**TESTE DE COMPREENSÃO:**
(a) Transcreva do texto sobre a União Europeia o trecho que começa nas palavras "Este imperialismo procura" e termina em "serviço dos oligarcas.".
(b) Prossiga o texto sobre a União Europeia a partir da última frase apresentada.

**TEXTO EM ESTUDO:**
Os "europeístas" defendem um governo europeu, ou seja, um
imperialismo dirigido pelo "centro", e nesse centro pelo mais forte,
a Alemanha, que o vai gerir (como já o faz) em função dos
seus exclusivos interesses, mas também das suas muitas fragilidades.
Portugal torna-se, assim, um país de capitalismo dominado
(contrariamente ao que prescreve a Constituição) por um centro
decadente, em crise, eivado de interesses contraditórios. Mas este
centro está ele próprio dependente dos EUA e das suas
aspirações a império global.
[5]
Dizer que tudo isto é benéfico para o país coloca o
raciocínio ao nível das superstições medievais.
É como se Erasmo ou Espinosa nunca tivessem existido.
As políticas da UE significam: sejam vocês mais pobres para a
Alemanha (não o povo alemão) ficar cada vez mais rica e poderosa.
A Alemanha impõe aos outros o que ela própria não
conseguiu no passado apesar do seu potencial e em condições muito
favoráveis. Mesmo agora só o vai conseguindo e mal pelas
condições que impõe aos demais e pelo euro, a
frágil moeda do seu frágil imperialismo.
Este imperialismo procura constituir-se nos domínios económico,
político e militar. Os pés de barro desta
construção tentam ser disfarçados com tratados
irrealistas, absurdos, que se impõem apenas pela propaganda, pela
mistificação e ameaças políticas, isto é,
pela chantagem.
Os países dependentes ficam despojados do seu excedente, pelas
privatizações, pelos juros, pela livre transferência de
capitais, pelo domínio das transnacionais. O controlo do
comércio, a regulação financeira, os contratos
públicos, até os OE estão já sob o domínio
das burocracias de Bruxelas e de Frankfurt. A vontade popular é
sucessivamente rejeitada caso dos referendos sobre tratados europeus
ou iludida por políticos ao serviço dos oligarcas.
O funcionamento da UE reflete os interesses das oligarquias dos diversos
países e suas clientelas com vistas à acrescida
exploração dos trabalhadores. Nos países dependentes a
oligarquia caracteriza-se por perder as referências nacionais (veja-se
onde têm as sedes os seus grupos económicos e onde colocam os
lucros). Tornam-se "correias de transmissão" dos centros
imperialistas para conservar um certo domínio político e
económico no país e partilhar os seus recursos. Uma "correia
de transmissão" sem a qual a ação externa seria
ineficaz ou não rentável.

**BLOCO DE DADOS:**
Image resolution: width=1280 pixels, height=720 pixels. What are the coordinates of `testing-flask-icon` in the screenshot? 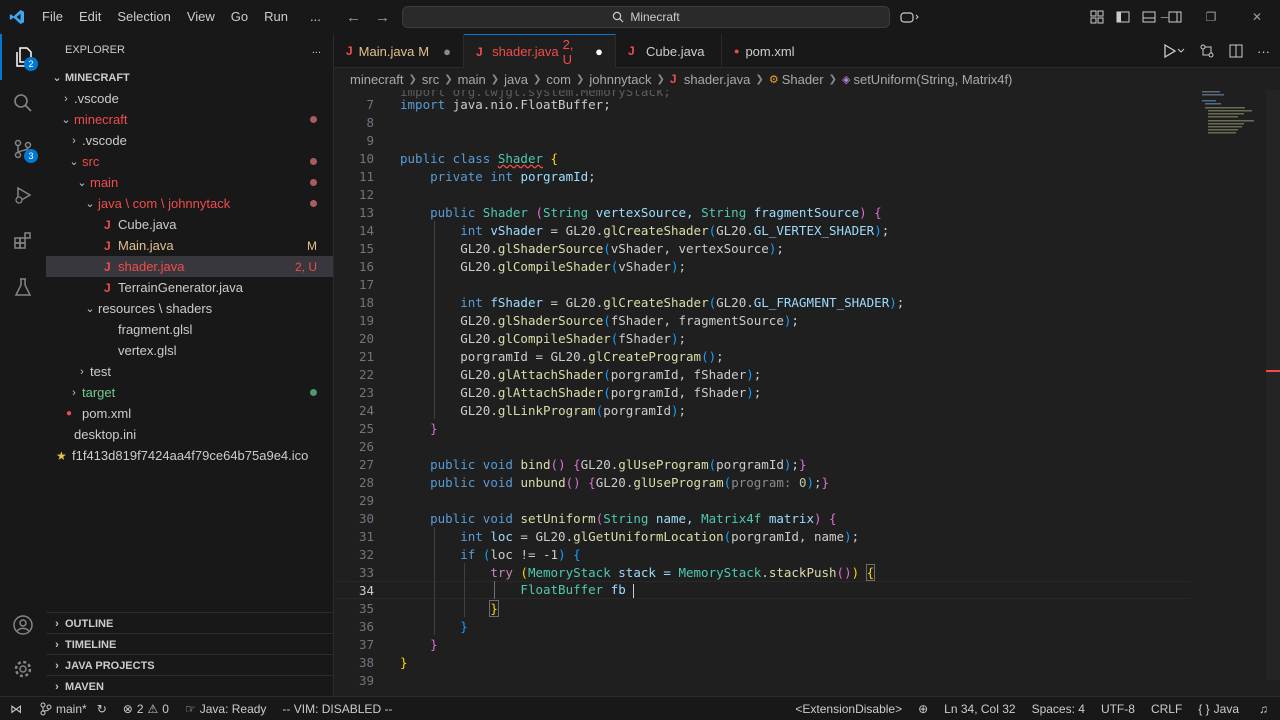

**RESPOSTAS AO EXERCÍCIO:**
(a)
Este imperialismo procura constituir-se nos domínios económico,
político e militar. Os pés de barro desta
construção tentam ser disfarçados com tratados
irrealistas, absurdos, que se impõem apenas pela propaganda, pela
mistificação e ameaças políticas, isto é,
pela chantagem.
Os países dependentes ficam despojados do seu excedente, pelas
privatizações, pelos juros, pela livre transferência de
capitais, pelo domínio das transnacionais. O controlo do
comércio, a regulação financeira, os contratos
públicos, até os OE estão já sob o domínio
das burocracias de Bruxelas e de Frankfurt. A vontade popular é
sucessivamente rejeitada caso dos referendos sobre tratados europeus
ou iludida por políticos ao serviço dos oligarcas.

(b)
[6]
Os governos ao seu serviço falam então em "ganhar a
confiança dos mercados". Como se as oligarquias não se
estabelecessem na antítese do teoricamente livre mercado liberal.
Não compreender que o imperialismo é estrutural do modo de
produção capitalista é imaginar um capitalismo
"bom", altruísta (!) nas relações entre Estados
e sem contradições; é não entender que os
países dominantes procuram sempre resolver as suas próprias
contradições à custa dos países dominados. No
estádio monopolista o modo de funcionamento do modo de
produção capitalista é o imperialismo, que exprime de
acordo com a tese leninista a lei do desigual desenvolvimento capitalista
à escala mundial.
[7]
4
Os problemas dos países periféricos têm de ser entendidos
em termos de economia política, isto é, como se cria e se
distribui o valor. Portanto, também o papel de cada país nas
relações de troca internacionais e o seu posicionamento perante o
sistema imperialista. A social-democracia/socialismo reformista subverte a
noção de capitalismo dependente e de relações
imperialistas com a de "nossos parceiros". Eis como qualificam a
agiotagem e o neocolonialismo instituído.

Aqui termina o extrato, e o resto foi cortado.